• **Source document**
Post by Laan Yaa Mo » February 6, 2024, 10:37 am

on this day

In 1815 Lieutenant General Sir John Murray was found guilty of abandoning his cannon during an engagement with Napoleon’s army in Tarragona during the Peninsular War (1807-14), a charge that was later dismissed. He was the MP for Weymouth and Melcombe Regis (1811-18); in 1820 the US population was recorded as 9,638,453, including 1,771,656 (18.4 per cent) of African descent, in the United States Census. People of Asian and Native American descent were later included in counts, “some other race” since 1950 and “two or more races” since 2000; in 1838 Piet Retief, a Voortrekker leader, and his party were clubbed to death on the orders of Zulu individual Dingane, having been invited to a celebration. Retief’s chest was sawn open and his heart and liver removed, which were then presented to an individual; in 1937 John Steinbeck’s novella Of Mice and Men was published. When the author was awarded the Nobel prize in literature in 1962 the book was singled out as a “little masterpiece”.

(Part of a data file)
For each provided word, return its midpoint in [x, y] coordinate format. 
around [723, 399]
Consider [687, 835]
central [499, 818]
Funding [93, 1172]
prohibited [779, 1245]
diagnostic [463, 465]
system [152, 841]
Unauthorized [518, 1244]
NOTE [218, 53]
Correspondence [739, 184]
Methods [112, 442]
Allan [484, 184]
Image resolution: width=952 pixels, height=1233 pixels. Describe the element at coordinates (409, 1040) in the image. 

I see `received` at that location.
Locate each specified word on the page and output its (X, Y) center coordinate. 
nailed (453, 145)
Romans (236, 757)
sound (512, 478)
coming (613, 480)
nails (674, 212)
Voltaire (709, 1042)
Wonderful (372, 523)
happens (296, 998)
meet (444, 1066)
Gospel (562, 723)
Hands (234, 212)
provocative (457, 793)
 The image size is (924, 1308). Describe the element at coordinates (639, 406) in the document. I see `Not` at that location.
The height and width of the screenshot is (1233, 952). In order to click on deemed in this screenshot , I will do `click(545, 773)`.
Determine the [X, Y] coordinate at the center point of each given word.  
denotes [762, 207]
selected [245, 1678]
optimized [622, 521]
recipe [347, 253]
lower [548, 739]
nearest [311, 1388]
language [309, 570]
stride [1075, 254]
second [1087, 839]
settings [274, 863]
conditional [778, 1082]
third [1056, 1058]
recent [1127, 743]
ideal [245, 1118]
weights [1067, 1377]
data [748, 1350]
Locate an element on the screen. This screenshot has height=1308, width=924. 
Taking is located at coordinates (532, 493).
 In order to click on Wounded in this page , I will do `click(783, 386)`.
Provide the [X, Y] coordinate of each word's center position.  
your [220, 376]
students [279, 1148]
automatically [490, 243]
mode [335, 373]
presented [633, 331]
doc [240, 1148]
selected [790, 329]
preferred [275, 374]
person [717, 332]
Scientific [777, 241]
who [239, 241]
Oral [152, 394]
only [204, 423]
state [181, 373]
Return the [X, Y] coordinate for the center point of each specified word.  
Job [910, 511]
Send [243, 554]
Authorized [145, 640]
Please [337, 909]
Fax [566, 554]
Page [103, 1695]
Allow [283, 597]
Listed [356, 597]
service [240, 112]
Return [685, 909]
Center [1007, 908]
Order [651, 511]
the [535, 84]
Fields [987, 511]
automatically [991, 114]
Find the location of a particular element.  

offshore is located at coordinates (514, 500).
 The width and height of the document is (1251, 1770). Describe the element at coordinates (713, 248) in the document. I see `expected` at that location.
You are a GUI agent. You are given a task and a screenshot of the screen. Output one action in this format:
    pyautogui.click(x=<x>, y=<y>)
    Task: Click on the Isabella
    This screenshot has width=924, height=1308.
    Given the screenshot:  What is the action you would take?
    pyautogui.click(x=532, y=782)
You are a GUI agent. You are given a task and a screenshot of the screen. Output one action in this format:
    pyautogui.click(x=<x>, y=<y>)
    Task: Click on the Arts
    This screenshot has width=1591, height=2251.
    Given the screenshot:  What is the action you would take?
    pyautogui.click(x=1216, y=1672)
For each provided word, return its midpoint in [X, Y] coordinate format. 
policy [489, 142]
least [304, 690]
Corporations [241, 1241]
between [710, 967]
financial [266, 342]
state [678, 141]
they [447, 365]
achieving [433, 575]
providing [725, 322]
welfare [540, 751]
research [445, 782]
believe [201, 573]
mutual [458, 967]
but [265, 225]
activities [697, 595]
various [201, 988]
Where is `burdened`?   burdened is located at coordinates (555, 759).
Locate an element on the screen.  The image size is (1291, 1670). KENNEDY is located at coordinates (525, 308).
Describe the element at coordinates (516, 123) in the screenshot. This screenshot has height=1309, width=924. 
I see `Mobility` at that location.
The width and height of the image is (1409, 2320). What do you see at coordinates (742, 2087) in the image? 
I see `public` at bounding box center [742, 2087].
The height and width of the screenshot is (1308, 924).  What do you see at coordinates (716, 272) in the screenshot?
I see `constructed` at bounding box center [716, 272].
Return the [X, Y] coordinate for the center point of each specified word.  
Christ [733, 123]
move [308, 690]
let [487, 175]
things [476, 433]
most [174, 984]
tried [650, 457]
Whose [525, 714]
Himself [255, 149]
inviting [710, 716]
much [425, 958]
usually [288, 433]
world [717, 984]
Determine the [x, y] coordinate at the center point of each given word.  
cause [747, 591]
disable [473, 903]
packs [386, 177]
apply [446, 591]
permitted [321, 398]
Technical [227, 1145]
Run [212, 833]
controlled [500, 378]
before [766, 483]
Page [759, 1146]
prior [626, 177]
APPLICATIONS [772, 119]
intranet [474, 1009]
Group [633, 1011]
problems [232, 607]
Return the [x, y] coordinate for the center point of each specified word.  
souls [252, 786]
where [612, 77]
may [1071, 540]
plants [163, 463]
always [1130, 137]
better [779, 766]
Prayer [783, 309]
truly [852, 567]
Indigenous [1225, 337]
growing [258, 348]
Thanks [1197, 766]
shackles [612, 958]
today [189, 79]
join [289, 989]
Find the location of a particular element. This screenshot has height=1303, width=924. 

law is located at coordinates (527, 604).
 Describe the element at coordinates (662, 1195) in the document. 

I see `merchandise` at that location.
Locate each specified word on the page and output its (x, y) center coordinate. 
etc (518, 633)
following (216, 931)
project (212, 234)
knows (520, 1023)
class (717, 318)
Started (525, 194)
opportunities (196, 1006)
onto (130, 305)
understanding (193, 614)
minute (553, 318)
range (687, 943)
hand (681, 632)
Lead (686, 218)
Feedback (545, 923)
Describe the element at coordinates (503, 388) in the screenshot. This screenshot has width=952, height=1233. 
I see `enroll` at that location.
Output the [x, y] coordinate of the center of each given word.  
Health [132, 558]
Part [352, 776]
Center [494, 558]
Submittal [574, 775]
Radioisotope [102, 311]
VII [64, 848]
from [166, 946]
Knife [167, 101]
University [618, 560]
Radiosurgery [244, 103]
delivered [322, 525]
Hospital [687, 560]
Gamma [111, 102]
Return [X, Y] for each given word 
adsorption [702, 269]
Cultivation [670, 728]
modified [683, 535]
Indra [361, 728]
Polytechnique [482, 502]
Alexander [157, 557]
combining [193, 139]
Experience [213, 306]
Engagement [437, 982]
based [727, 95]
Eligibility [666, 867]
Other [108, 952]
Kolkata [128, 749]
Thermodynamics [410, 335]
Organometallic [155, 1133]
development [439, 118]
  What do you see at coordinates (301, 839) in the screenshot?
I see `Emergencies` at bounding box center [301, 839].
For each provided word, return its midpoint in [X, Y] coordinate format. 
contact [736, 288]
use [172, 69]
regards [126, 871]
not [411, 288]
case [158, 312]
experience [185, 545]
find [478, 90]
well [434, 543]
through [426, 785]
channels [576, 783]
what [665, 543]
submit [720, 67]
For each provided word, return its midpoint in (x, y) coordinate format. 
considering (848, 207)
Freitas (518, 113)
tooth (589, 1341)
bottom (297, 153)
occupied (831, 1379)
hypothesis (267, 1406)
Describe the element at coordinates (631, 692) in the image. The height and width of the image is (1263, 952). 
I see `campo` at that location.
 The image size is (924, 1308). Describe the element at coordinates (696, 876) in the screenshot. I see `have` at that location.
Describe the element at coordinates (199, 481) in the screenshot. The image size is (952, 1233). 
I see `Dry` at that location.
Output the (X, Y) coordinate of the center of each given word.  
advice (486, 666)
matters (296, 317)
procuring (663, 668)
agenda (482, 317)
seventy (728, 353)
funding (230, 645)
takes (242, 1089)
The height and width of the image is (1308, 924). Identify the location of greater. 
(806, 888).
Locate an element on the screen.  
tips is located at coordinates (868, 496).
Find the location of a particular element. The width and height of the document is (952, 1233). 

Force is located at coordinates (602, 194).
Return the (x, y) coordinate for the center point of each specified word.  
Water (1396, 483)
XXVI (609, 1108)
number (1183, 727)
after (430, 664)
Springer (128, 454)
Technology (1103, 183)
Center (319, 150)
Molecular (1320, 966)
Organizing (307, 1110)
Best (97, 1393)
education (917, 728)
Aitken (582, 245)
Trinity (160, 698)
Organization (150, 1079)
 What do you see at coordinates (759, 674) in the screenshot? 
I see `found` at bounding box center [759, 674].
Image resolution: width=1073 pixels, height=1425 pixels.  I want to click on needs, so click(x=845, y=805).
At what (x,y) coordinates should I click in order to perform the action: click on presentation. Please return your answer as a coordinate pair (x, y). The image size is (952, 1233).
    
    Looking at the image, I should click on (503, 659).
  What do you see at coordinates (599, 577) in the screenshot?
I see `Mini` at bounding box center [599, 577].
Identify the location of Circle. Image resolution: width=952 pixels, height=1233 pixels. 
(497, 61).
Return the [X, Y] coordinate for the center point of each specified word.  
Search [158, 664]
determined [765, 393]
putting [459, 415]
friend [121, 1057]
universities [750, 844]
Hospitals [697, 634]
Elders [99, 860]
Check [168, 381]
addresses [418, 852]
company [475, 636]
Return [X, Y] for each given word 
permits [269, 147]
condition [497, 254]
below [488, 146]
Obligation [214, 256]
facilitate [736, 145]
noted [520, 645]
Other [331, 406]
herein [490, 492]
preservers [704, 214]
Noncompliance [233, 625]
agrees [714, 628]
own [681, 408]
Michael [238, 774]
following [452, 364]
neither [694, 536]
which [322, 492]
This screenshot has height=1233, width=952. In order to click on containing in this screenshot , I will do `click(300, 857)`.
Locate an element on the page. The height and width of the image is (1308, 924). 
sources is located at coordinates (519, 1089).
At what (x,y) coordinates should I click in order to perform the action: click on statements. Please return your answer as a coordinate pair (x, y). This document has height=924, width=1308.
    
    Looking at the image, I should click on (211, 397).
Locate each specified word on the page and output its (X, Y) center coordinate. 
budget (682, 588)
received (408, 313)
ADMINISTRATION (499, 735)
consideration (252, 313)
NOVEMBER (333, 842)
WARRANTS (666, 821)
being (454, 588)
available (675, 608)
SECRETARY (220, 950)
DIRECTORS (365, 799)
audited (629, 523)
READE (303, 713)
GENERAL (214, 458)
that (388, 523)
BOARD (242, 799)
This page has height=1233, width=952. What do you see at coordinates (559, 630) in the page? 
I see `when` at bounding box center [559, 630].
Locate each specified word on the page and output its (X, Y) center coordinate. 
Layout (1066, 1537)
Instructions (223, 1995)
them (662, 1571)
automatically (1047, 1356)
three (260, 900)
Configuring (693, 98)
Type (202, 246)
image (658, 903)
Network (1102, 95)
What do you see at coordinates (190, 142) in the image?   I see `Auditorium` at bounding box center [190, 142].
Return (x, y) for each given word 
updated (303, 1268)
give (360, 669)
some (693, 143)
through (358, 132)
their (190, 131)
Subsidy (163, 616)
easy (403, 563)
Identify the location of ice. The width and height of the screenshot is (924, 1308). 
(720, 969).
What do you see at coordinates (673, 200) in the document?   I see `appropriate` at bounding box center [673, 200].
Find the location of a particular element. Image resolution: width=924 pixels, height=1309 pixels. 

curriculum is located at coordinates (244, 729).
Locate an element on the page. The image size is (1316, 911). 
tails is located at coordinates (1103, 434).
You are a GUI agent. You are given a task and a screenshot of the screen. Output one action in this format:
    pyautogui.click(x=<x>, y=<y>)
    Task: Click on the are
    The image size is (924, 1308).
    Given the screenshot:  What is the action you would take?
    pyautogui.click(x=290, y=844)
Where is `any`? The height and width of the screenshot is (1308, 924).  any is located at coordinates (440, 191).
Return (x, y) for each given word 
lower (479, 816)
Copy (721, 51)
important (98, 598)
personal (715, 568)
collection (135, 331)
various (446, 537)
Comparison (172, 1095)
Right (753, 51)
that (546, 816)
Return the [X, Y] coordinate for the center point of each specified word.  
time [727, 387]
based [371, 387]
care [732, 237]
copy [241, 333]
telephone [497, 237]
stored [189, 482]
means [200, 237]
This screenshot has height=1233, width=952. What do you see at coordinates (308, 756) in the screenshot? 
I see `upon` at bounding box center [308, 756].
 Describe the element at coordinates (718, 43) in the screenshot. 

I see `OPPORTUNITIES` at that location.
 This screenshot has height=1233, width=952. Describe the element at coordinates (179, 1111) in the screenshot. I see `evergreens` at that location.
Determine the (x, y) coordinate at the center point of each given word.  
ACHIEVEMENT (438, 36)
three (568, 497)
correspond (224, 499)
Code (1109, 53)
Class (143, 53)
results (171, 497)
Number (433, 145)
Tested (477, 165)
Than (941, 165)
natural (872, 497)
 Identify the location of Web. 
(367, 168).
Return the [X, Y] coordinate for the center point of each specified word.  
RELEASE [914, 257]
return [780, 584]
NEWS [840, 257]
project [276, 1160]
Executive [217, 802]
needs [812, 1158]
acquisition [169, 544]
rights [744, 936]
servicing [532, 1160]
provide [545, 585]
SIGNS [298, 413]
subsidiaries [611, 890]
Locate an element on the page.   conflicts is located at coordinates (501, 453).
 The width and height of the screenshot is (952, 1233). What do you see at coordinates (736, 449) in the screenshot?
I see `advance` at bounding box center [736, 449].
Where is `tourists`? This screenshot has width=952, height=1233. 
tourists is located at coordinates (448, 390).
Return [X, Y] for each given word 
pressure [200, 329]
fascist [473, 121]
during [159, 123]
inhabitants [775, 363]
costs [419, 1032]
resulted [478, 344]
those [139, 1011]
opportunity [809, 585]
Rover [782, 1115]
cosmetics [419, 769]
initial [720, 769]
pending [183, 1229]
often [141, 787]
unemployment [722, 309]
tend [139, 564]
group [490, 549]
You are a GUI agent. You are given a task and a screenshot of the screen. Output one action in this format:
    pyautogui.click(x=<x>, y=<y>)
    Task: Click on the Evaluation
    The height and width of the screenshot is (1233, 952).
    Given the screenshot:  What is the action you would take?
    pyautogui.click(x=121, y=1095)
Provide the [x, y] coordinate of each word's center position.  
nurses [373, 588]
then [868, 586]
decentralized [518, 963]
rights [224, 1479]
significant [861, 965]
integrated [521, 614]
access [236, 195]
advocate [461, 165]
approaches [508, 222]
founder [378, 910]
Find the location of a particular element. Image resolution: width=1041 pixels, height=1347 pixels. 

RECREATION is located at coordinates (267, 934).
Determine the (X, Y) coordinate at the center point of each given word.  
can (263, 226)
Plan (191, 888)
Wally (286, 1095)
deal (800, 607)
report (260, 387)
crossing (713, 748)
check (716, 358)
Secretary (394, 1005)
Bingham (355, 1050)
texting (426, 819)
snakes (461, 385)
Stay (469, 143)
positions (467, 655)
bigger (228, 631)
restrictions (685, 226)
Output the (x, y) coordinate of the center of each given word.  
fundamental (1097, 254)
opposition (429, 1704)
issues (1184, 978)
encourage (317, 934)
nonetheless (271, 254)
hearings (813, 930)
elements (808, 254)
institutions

• **Short exercise A**
Reproduce the "on this day" post word for word.
• **Short exercise B**
Rewrite the rows of the data file from the one containing "Submittal [574, 775]" through the one containing "Engagement [437, 982]", both included, and give only those rows. Keep the request lines, multiply every coordinate in the answers by 2.6, and round each result to a whole number with halves rounded up.

• **Worked solution A**
Post by Laan Yaa Mo » February 6, 2024, 10:37 am

on this day

In 1815 Lieutenant General Sir John Murray was found guilty of abandoning his cannon during an engagement with Napoleon’s army in Tarragona during the Peninsular War (1807-14), a charge that was later dismissed. He was the MP for Weymouth and Melcombe Regis (1811-18); in 1820 the US population was recorded as 9,638,453, including 1,771,656 (18.4 per cent) of African descent, in the United States Census. People of Asian and Native American descent were later included in counts, “some other race” since 1950 and “two or more races” since 2000; in 1838 Piet Retief, a Voortrekker leader, and his party were clubbed to death on the orders of Zulu individual Dingane, having been invited to a celebration. Retief’s chest was sawn open and his heart and liver removed, which were then presented to an individual; in 1937 John Steinbeck’s novella Of Mice and Men was published. When the author was awarded the Nobel prize in literature in 1962 the book was singled out as a “little masterpiece”.

• **Worked solution B**
Submittal [1492, 2015]
Radioisotope [265, 809]
VII [166, 2205]
from [432, 2460]
Knife [434, 263]
University [1607, 1456]
Radiosurgery [634, 268]
delivered [837, 1365]
Hospital [1786, 1456]
Gamma [289, 265]
Return [X, Y] for each given word 
adsorption [1825, 699]
Cultivation [1742, 1893]
modified [1776, 1391]
Indra [939, 1893]
Polytechnique [1253, 1305]
Alexander [408, 1448]
combining [502, 361]
Experience [554, 796]
Engagement [1136, 2553]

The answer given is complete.